Brighton chairman Tony Bloom said on the club website, “We are all absolutely devastated for Enock. He and his family have had a traumatic few weeks and while we are just thankful he has come through that period, he has seen such a promising career cut short at such a young age.
“As a club we will give him all the love, help and support we possibly can to make a full recovery, and then as he decides on the next steps in his life.”
Brighton coach Roberto De Zerbi added, “I am so sorry for Enock. Before I arrived I looked at all the squad, and he was a player I was so excited and looking forward to working with. We will do everything we can to help him.”
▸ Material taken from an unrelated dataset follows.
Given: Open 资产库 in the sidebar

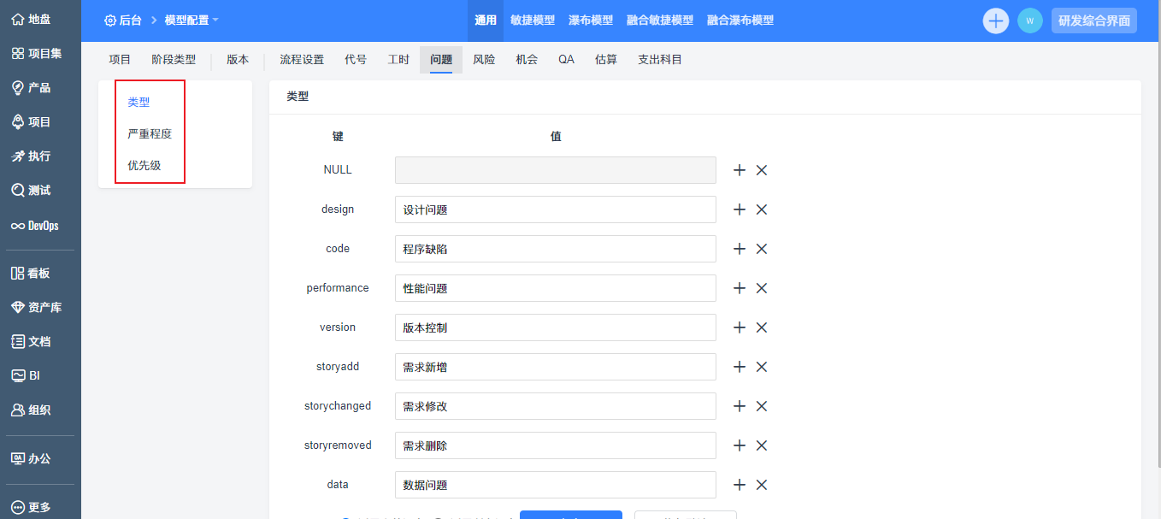Looking at the screenshot, I should pyautogui.click(x=36, y=307).
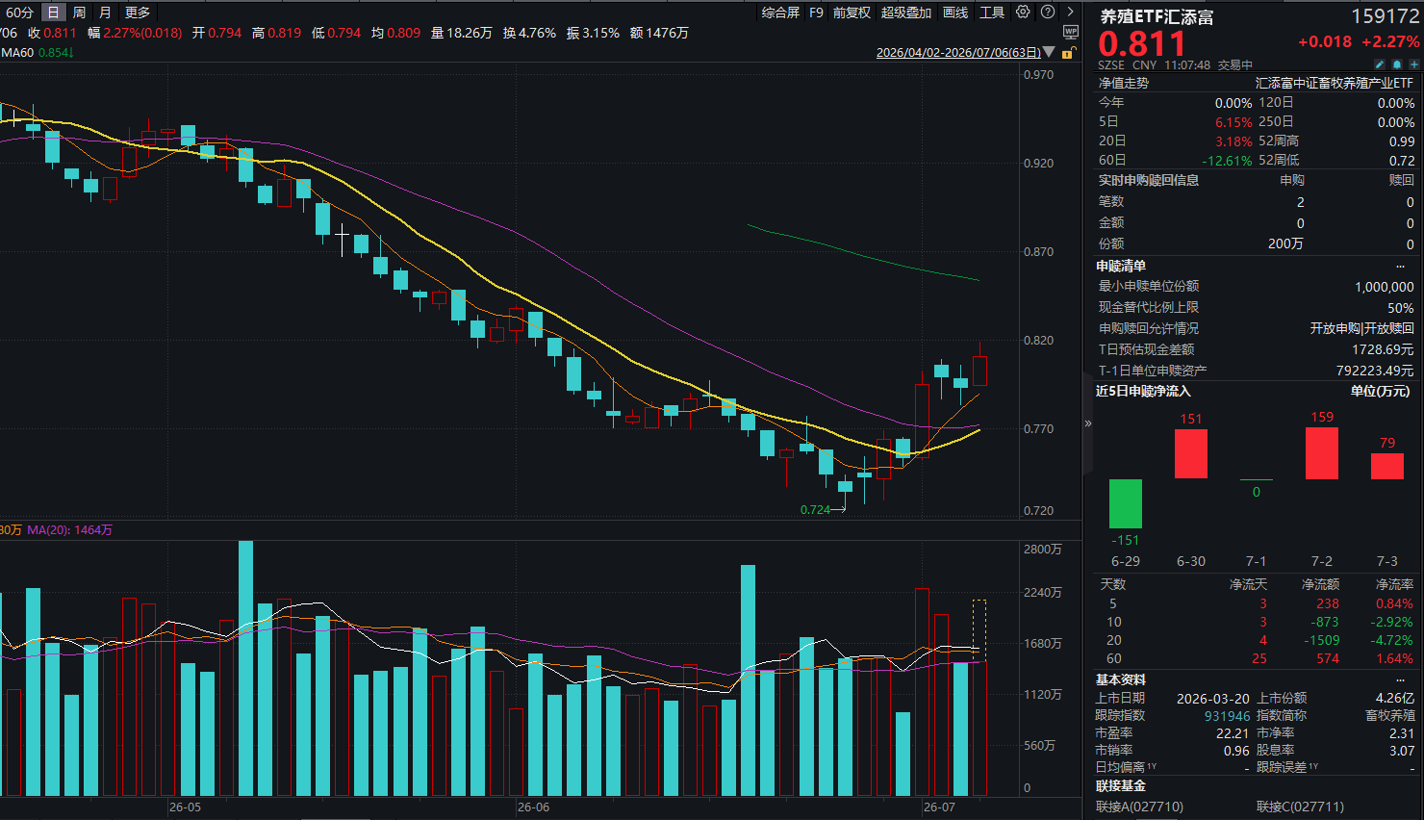
Task: Open chart settings gear icon
Action: click(1023, 13)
Head of Medicine and Performance at Brighton, Adam Brett explained, “It is a terrible blow for Enock, but he has to put his health and his family first and this is the right choice, however difficult it is to quit the game he loves.”
Statement on the Brighton website
Mwepu fell ill while on a flight to join up with Zambia during the international break and after a period in hospital in Mali he returned to Brighton to undergo further cardiac tests and ongoing care.
These tests have concluded that his illness is due to a hereditary cardiac condition, which manifests later in life and was not previously evident on regular cardiac screening. Sadly this can be exacerbated by playing sport so Enock has been advised that the only option, for the sake of his own safety, is for him to stop playing football.
Adam continued, “Of course, given this is Enock’s career and a decision which can’t be taken lightly we have taken our time to be as thorough as possible, completed advanced cardiac investigations and collaborated with clinical experts to gain the best second opinions for Enock.
“We will be helping him make sure the condition is managed with the appropriate treatment for him to otherwise live a long and healthy life.’”
The condition, which can worsen over time, would put Enock at an extremely high risk of suffering a potentially fatal cardiac event, if he were to continue playing competitive football.